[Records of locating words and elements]
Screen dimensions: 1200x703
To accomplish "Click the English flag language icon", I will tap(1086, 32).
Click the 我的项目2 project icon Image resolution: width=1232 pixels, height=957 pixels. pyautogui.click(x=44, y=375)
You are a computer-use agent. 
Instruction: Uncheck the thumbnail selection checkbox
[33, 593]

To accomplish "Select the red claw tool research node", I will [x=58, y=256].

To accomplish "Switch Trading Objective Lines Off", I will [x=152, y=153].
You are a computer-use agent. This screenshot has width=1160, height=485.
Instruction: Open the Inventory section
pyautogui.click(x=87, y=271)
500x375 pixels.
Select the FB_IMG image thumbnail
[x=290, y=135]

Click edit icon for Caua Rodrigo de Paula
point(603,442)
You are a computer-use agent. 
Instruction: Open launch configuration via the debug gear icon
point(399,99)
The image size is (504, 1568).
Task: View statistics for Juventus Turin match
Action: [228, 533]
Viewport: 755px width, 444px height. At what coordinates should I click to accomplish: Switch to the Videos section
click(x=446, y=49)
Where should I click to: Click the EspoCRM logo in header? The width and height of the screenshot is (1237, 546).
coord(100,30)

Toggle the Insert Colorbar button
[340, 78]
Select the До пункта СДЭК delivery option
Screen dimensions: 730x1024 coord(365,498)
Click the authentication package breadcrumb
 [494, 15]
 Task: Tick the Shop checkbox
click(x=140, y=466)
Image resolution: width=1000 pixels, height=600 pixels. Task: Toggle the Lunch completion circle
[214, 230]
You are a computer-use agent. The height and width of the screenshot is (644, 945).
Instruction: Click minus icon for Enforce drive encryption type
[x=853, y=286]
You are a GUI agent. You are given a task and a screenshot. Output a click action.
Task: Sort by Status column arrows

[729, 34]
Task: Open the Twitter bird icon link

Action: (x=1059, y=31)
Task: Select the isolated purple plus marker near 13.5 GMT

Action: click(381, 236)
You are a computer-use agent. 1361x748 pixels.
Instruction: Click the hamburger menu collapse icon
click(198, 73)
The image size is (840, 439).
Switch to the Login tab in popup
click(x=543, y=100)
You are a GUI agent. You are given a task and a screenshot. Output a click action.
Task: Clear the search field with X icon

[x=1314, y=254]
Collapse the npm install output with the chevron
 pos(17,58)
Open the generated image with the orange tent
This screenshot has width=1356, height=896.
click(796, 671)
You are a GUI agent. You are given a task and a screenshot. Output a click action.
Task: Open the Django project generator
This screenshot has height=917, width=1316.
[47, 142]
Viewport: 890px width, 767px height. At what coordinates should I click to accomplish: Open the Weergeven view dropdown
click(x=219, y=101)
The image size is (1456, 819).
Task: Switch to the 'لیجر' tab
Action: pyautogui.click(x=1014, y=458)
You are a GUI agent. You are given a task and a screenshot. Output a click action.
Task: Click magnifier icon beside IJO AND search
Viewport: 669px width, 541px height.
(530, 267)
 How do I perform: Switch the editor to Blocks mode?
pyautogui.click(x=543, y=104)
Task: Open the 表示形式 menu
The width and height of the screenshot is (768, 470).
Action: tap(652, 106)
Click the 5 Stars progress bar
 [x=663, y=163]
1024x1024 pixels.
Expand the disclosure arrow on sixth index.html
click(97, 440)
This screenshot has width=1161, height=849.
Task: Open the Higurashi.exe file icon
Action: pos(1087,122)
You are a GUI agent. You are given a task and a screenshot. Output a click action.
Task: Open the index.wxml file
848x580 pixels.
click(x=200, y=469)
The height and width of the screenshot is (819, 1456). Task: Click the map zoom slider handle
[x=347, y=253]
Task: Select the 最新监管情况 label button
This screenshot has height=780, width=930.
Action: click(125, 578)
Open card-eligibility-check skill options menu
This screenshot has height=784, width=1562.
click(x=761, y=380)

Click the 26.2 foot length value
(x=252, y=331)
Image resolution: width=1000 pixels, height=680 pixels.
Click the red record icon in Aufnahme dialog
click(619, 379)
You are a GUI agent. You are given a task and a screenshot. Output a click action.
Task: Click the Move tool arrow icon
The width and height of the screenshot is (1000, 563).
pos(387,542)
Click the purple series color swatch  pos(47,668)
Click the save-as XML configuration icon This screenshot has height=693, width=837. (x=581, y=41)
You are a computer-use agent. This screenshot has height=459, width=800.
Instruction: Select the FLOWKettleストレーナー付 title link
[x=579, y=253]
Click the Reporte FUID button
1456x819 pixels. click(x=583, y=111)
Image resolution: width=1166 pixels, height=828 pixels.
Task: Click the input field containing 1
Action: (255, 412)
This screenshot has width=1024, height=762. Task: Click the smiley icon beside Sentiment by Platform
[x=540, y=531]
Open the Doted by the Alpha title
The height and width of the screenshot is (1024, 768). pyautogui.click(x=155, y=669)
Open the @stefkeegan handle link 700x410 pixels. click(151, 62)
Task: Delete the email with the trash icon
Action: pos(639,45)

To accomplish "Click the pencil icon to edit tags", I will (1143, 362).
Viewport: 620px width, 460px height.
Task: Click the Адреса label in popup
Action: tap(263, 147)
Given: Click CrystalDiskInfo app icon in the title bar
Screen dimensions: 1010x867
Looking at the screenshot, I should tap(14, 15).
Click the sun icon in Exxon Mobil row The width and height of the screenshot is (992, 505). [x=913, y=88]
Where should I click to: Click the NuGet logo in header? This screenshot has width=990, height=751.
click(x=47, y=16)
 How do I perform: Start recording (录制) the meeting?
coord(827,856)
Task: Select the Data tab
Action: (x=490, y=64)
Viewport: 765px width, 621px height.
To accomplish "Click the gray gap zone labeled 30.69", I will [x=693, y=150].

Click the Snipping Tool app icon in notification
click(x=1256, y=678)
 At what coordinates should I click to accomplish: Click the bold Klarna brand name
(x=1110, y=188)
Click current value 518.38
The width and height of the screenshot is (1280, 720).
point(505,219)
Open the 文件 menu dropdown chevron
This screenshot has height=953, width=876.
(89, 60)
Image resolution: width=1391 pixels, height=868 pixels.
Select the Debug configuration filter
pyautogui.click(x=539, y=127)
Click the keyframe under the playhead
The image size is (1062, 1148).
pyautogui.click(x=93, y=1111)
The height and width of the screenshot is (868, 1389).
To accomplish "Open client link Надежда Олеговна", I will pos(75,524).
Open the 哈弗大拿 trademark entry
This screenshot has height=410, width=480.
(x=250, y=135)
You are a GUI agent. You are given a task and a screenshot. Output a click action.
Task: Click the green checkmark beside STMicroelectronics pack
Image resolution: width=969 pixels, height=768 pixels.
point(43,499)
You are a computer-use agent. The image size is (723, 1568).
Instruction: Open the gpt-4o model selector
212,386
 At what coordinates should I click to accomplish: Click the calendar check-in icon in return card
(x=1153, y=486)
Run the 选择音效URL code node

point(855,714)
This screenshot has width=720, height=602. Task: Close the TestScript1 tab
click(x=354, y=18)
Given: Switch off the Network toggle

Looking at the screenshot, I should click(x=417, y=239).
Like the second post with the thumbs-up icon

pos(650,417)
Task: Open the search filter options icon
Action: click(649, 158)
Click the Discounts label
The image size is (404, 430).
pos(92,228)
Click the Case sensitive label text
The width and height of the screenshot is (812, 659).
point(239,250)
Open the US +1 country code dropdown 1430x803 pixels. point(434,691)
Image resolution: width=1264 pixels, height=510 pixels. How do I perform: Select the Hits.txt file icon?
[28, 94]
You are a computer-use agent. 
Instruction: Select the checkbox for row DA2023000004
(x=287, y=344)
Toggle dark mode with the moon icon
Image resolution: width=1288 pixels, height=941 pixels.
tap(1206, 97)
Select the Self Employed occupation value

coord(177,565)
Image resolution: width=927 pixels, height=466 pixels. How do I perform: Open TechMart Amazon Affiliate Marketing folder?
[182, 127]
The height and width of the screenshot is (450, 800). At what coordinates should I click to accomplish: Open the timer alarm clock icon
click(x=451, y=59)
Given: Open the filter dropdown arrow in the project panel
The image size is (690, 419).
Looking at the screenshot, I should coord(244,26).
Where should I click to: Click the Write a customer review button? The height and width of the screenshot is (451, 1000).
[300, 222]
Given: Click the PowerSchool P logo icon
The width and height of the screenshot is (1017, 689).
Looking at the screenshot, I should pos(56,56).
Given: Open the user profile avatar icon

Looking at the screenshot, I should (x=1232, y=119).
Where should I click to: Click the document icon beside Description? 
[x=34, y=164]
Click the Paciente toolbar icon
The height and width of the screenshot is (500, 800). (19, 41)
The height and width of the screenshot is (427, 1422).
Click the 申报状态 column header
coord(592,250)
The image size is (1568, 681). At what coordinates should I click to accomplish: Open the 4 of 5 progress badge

What is needed >>
Copy out the material unchanged from the line with "Click the save-as" to the line with "Action: tap(263, 147)", including both of those lines.

Result >>
Click the save-as XML configuration icon This screenshot has height=693, width=837. (x=581, y=41)
You are a computer-use agent. This screenshot has height=459, width=800.
Instruction: Select the FLOWKettleストレーナー付 title link
[x=579, y=253]
Click the Reporte FUID button
1456x819 pixels. click(x=583, y=111)
Image resolution: width=1166 pixels, height=828 pixels.
Task: Click the input field containing 1
Action: (255, 412)
This screenshot has width=1024, height=762. Task: Click the smiley icon beside Sentiment by Platform
[x=540, y=531]
Open the Doted by the Alpha title
The height and width of the screenshot is (1024, 768). pyautogui.click(x=155, y=669)
Open the @stefkeegan handle link 700x410 pixels. click(151, 62)
Task: Delete the email with the trash icon
Action: pos(639,45)

To accomplish "Click the pencil icon to edit tags", I will (1143, 362).
Viewport: 620px width, 460px height.
Task: Click the Адреса label in popup
Action: tap(263, 147)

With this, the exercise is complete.